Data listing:
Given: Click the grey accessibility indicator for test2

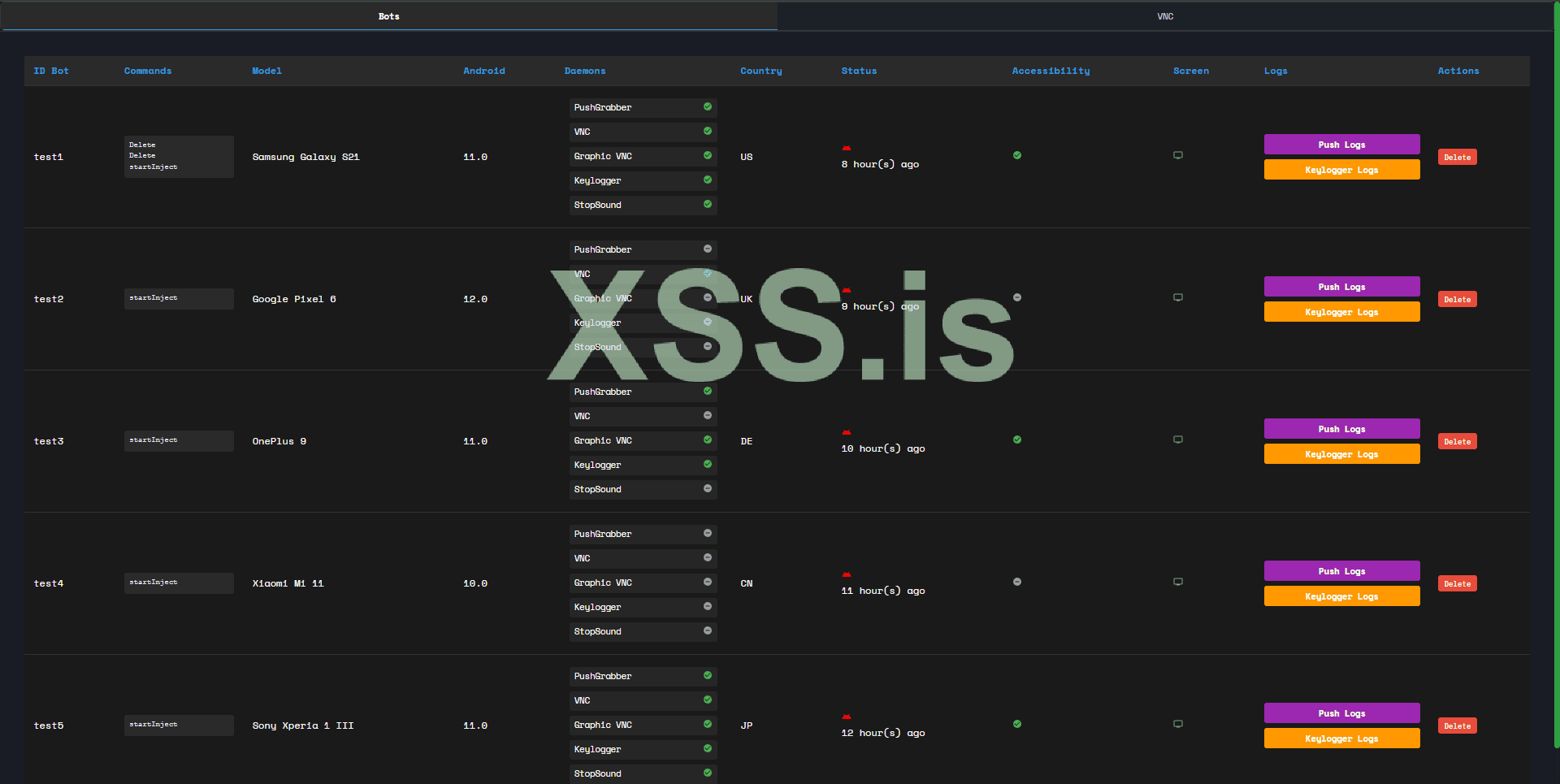Looking at the screenshot, I should coord(1016,297).
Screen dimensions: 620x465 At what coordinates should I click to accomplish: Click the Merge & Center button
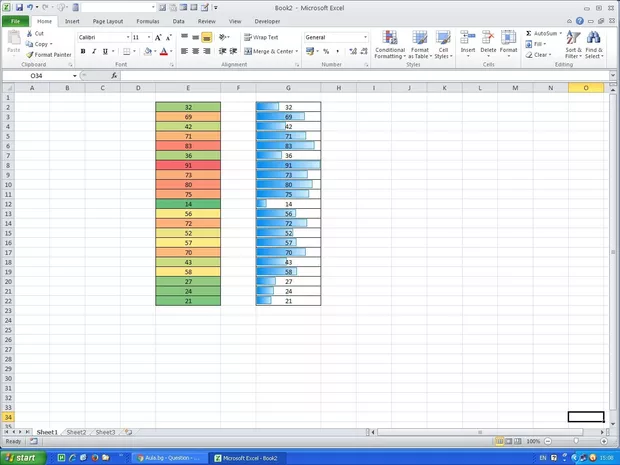coord(270,51)
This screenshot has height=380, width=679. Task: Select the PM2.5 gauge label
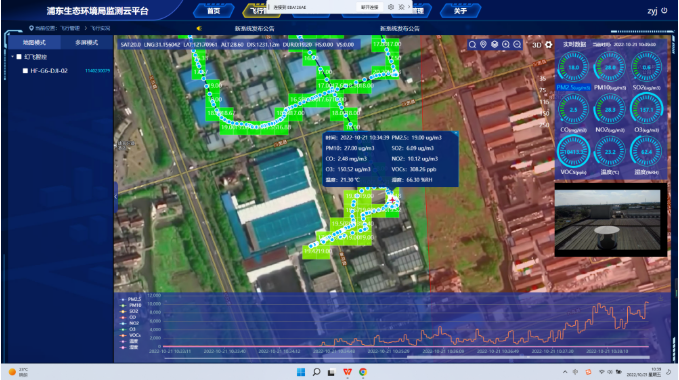(x=573, y=87)
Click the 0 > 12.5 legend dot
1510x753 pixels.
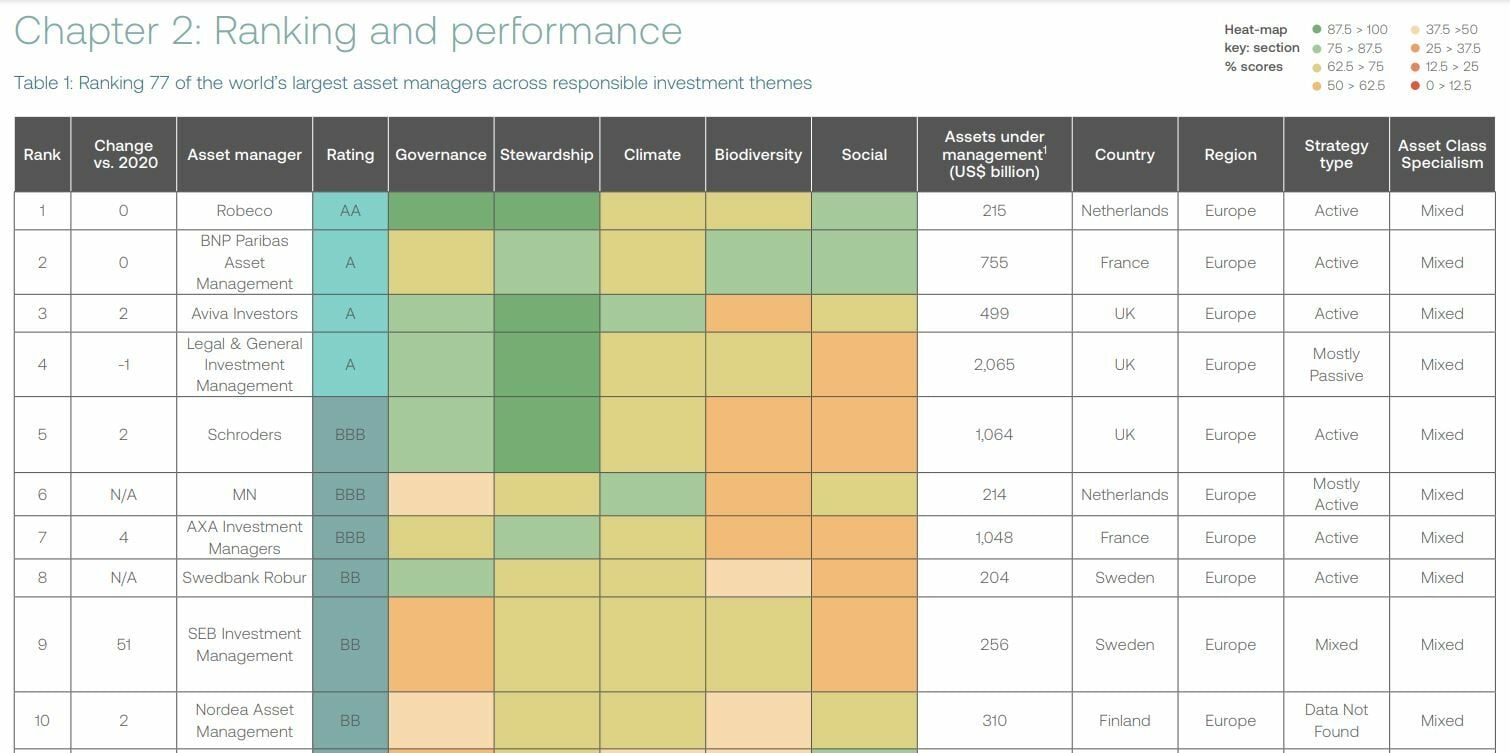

— WHAT NEEDS TO BE DONE —
Copy every line of the data listing above verbatim, omitting the pictures.

— OUTPUT FOR THIS TASK —
Given: Click the grey accessibility indicator for test2

Looking at the screenshot, I should coord(1016,297).
Screen dimensions: 620x465 At what coordinates should I click to accomplish: Click the Merge & Center button
coord(270,51)
This screenshot has height=380, width=679. Task: Select the PM2.5 gauge label
(x=573, y=87)
Click the 0 > 12.5 legend dot
1510x753 pixels.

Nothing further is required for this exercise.